That occurred to me as well, when reading the post Berlin Noir
(15 years lateer) books.
BG refers to the horrors of the trench warfare on the Western front in many of the later books, and doesn't again reference the Eastern theater of war after the BN series.
"I am reading Prague Fatale (and enjoying it: I like BeGu more in Berlin than in foreign places and am amused about realistic details as the clubbing Amis in Berlin disliking coloured people).
But there was no university in The Hague ( see pages 56 and 106) in 1935-1941, just as there is none now."
I'm reading "Prague Fatale" now, and just came on the scene where Bernie sees an elderly Jewish man wearing the Yellow Star on a train. This angers Bernie because the man is also wearing the Knight's Cross and Oak Leaves around his neck. However, the Knight's Cross (and its various grades, including the Oak Leaves) was strictly a Nazi era medal, and there would never have been a Jewish recipient.
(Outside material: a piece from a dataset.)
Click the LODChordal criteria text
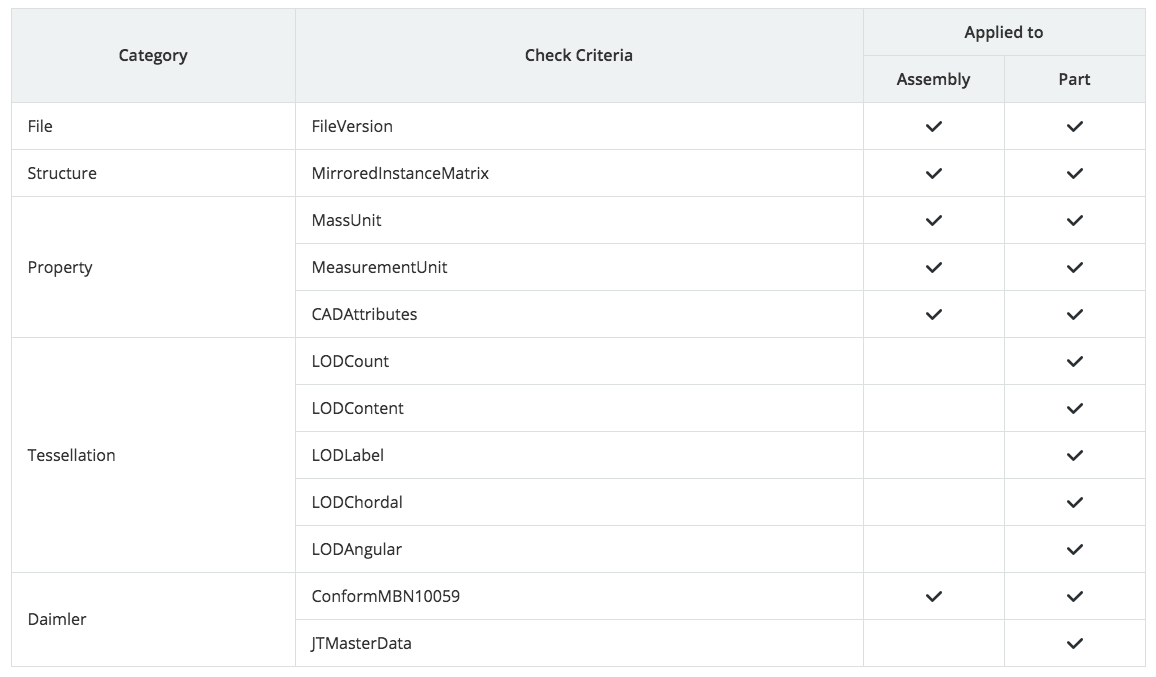Viewport: 1156px width, 677px height. 357,502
I think Kerr's intent is to show how badly even brave Jewish veterans of the Great War were treated, in which case it would have made more sense to have the man wearing a Pour le Merite, the highest decoration for bravery in Imperial Germany...but this wouldn't have been historically accurate either. Only one Jewish soldier received this medal during the Great War, a flyer who was killed in action (and ignored in all Nazi histories of the medal).
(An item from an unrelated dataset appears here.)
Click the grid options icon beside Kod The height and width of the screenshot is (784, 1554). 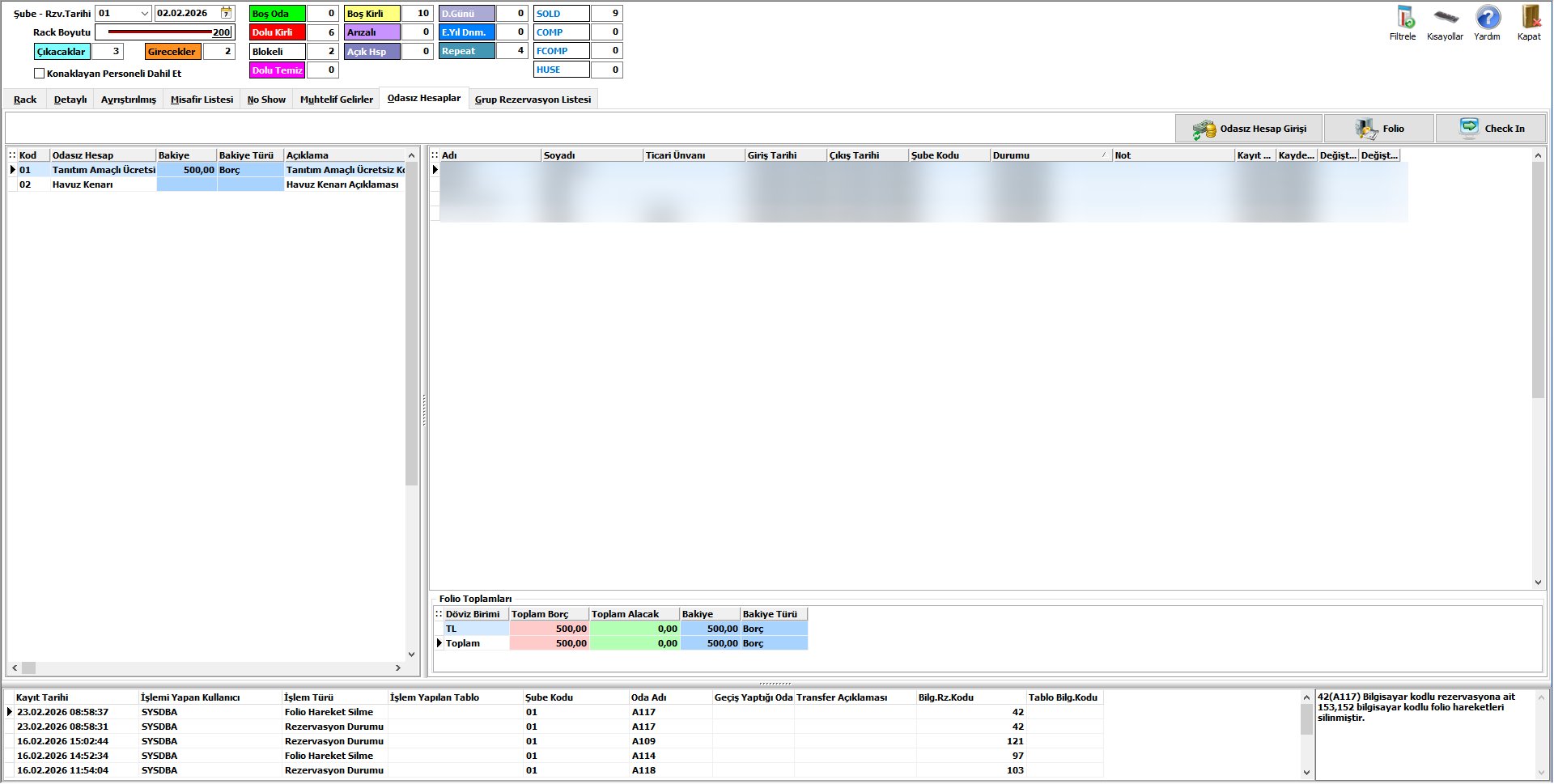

It would have been best, maybe, to have the man wearing an Imperial Iron Cross First Class pinned to his jacket right below the Yellow Star - this would certainly have made the point pretty vividly. (Btw, Jewish veterans of the Great War with the Iron Cross First Class were supposed to have been treated better than ordinary Jewish citizens by the Nazis....sadly, this rarely, if ever happened.)
Anyway, I hope the Bernie books keep coming...I can't wait to see him get involved in the Berlin events of July 20, 1944....
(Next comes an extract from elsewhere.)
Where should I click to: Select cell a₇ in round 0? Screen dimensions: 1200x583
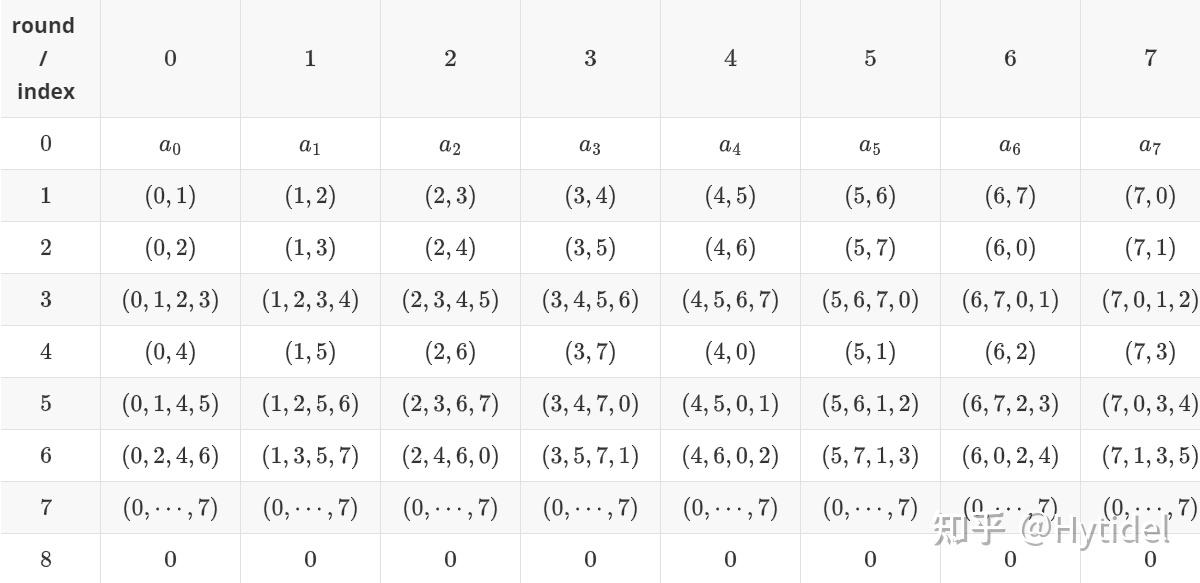(1150, 144)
My biggest gripe is a different one: I don't think Kerr knows the German language very well. To some extend that is understandable, but it unfortunately introduces an element of "unreality" into several of the stories. Let me be more precise: Bernie Gunther is from Berlin, presumably he grew up there. As such he would have a VERY distinct accent (the Berlin accent is easily the most recognizeable of the German accents). There is simply NO WAY he'd be able to get away with as much as his did while he was living/working in Munich and Vienna. By far the biggest example of that is when he pretends to be Eric Gruen, the former Nazi doctor from Vienna. The lawyer in Vienna (One from the Other) would have spotted that fake in 3 seconds. There are many other, smaller examples of this throughout. Since Kerr is from Scotland, it puzzles me that he would pay so little attention to this dimension. After all, the various regional accents in Britain are very distinct, and the culture, as well as interpersonal relations, are - to a significant extent - influenced by this. Germany is much the same.
A minor example of this is when he charaterizes the Nuremberg accent as "Bavarian." Yes, Nuremberg is politically in Bavaria, but culturally it is Franconia, and the accent spoken there is Franconian. Very easily distinguishable.
I am curious if other readers have picked up on this. Also, I have not yet read any of the German translations, but i am looking forward to see how they have dealt with this issue.
AS
Just couldn't happen.
WML
I've only recently discovered these books and am having lots of fun catching up (i'm getting towards the end of Berlin Noir at the moment). I'm pretty impressed with the historical research, but there are some odd oversights, such as the anticipation of the creation of the state of Niedersachsen (which is where I grew up). I also noticed the Bavaria/Franconia inaccuracies (my mother is from Munich). However, the error that really made me groan was the description of Bernie's ex-colleague in PC as a Ostfriese from the Emsland. The Ostfriesen get picked on a lot in German humour for their (alleged) slowness and taciturnity, but they really are quite distinct from other North Germans, they have their own language and culture and tend to be reformed protestant. They have more in common with Frisians from the north of the Netherlands. The Emsland, on the other hand, lies between Ostfriesland and the Muensterland, and is predominantly catholic. They really are very different regions and very different people! And yes, Kerr's German can be a bit dodgy at times: surely the company Koenig used to run should be called "Rekla*m*e und Werbung" (both words meaning advertising)?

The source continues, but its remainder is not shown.